(Collected data entries)
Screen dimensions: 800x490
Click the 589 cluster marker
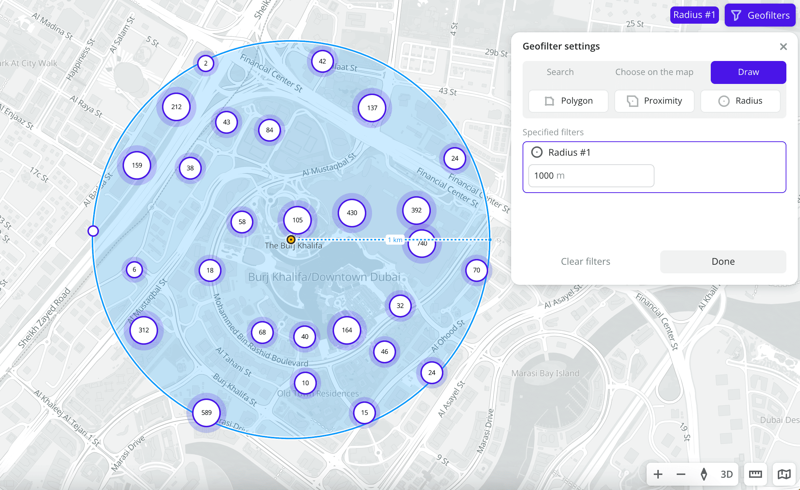pos(206,413)
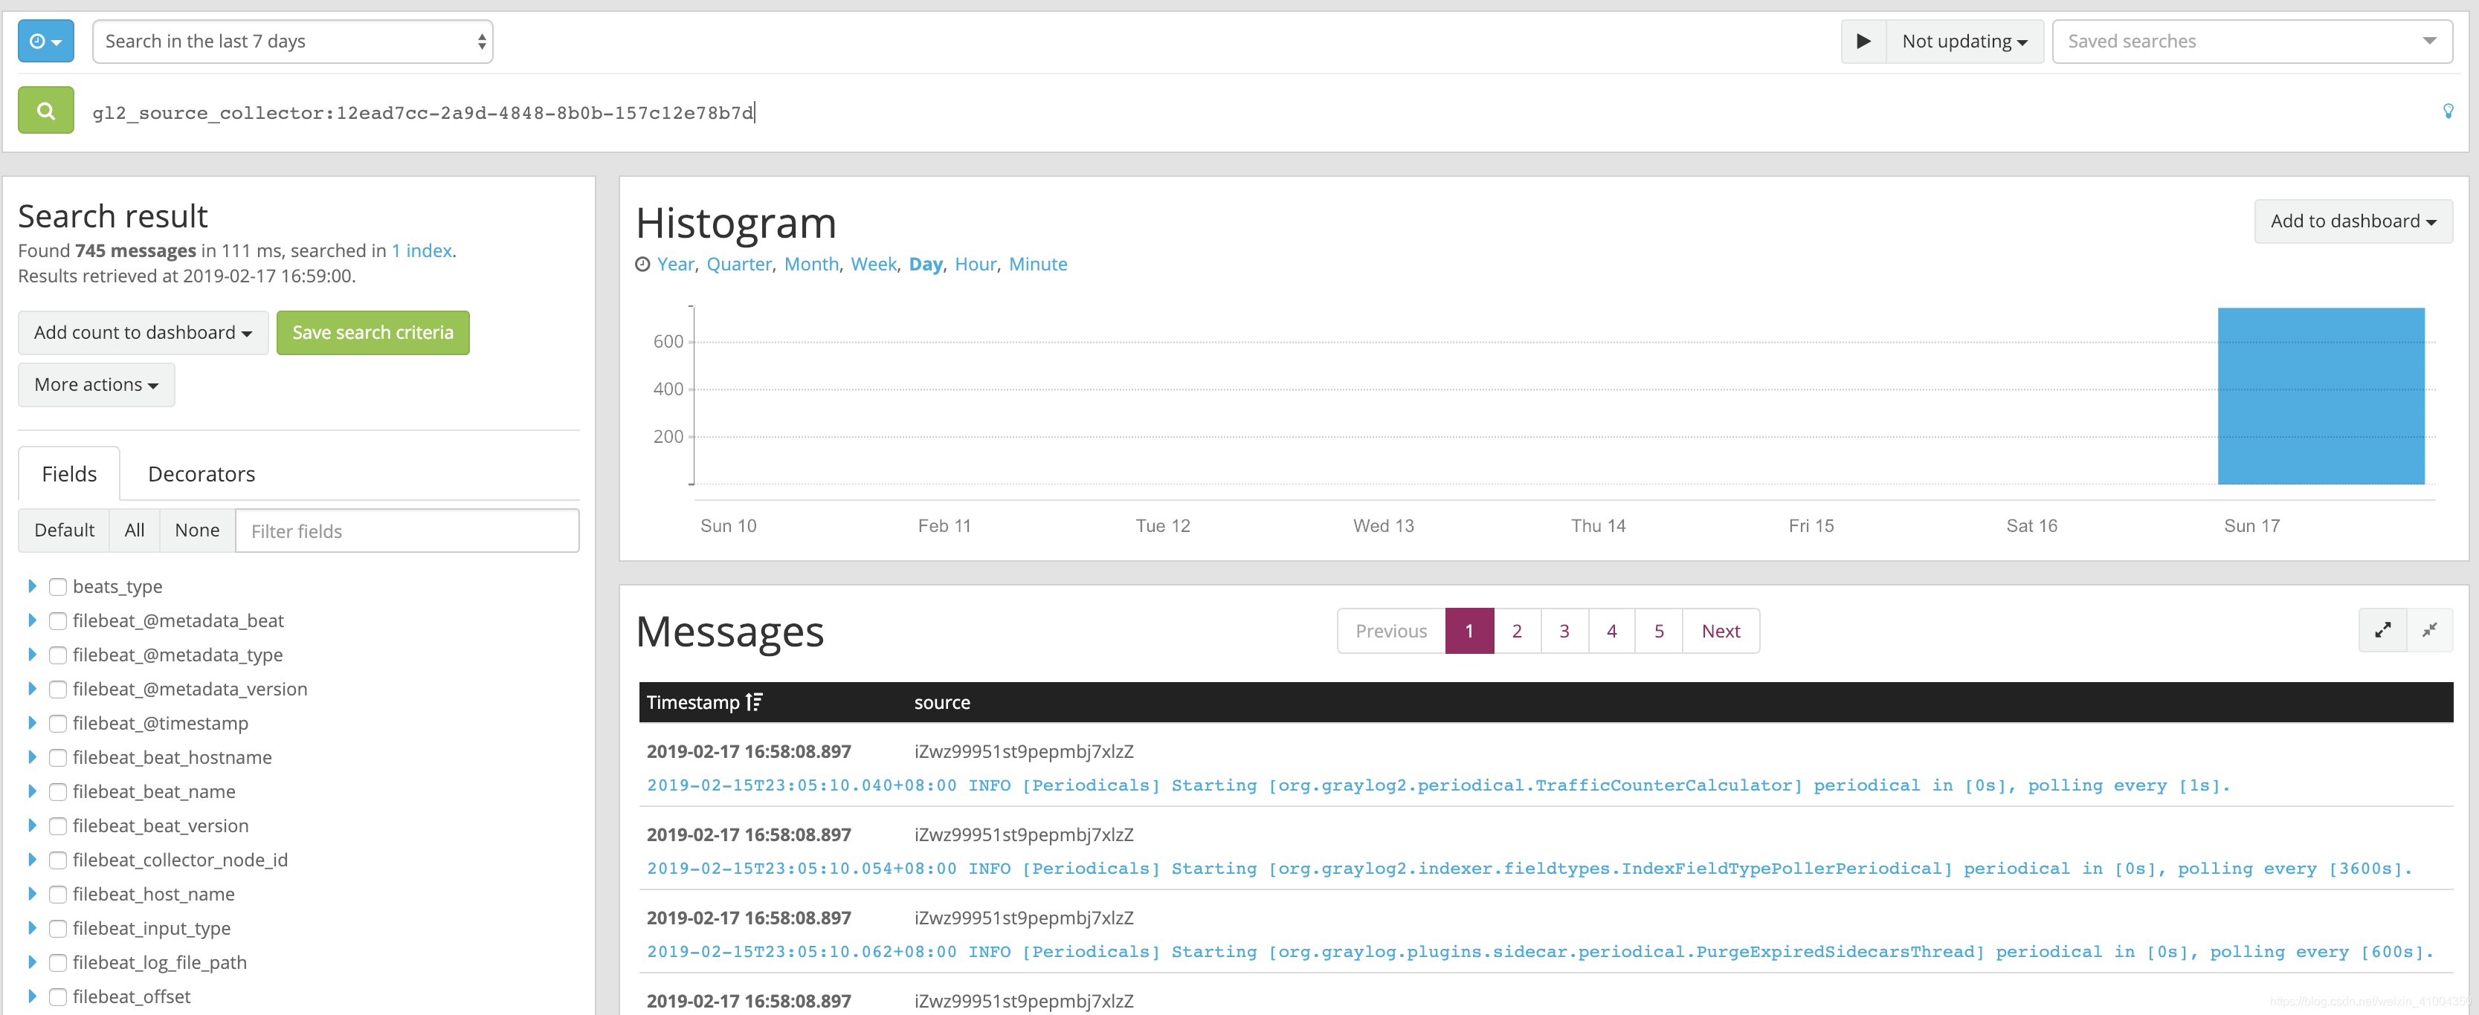Open the More actions dropdown
The width and height of the screenshot is (2479, 1015).
click(x=96, y=385)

__EXERCISE DESCRIPTION__
Set down every entry above verbatim, without pictures.

__OUTPUT FOR THIS TASK__
Screen dimensions: 800x490
Click the 589 cluster marker
pos(206,413)
Open the More actions dropdown
The width and height of the screenshot is (2479, 1015).
click(x=96, y=385)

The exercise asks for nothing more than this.